● **Task item**:
For the records below, print every one exactly, with nothing dropped.

┄┄┄┄┄┄┄┄┄┄┄┄┄┄┄┄┄┄┄┄

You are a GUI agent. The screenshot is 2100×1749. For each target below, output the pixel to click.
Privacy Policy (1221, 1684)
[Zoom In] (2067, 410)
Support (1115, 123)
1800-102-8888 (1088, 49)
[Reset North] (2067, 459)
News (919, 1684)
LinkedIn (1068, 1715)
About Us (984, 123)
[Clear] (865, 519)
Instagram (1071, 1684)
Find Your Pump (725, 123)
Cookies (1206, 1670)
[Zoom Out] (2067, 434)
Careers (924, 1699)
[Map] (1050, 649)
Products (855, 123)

┄┄┄┄┄┄┄┄┄┄┄┄┄┄┄┄┄┄┄┄

● **Output**:
You are a GUI agent. The screenshot is 2100×1749. For each target below, output the pixel to click.
Privacy Policy (1221, 1684)
[Zoom In] (2067, 410)
Support (1115, 123)
1800-102-8888 (1088, 49)
[Reset North] (2067, 459)
News (919, 1684)
LinkedIn (1068, 1715)
About Us (984, 123)
[Clear] (865, 519)
Instagram (1071, 1684)
Find Your Pump (725, 123)
Cookies (1206, 1670)
[Zoom Out] (2067, 434)
Careers (924, 1699)
[Map] (1050, 649)
Products (855, 123)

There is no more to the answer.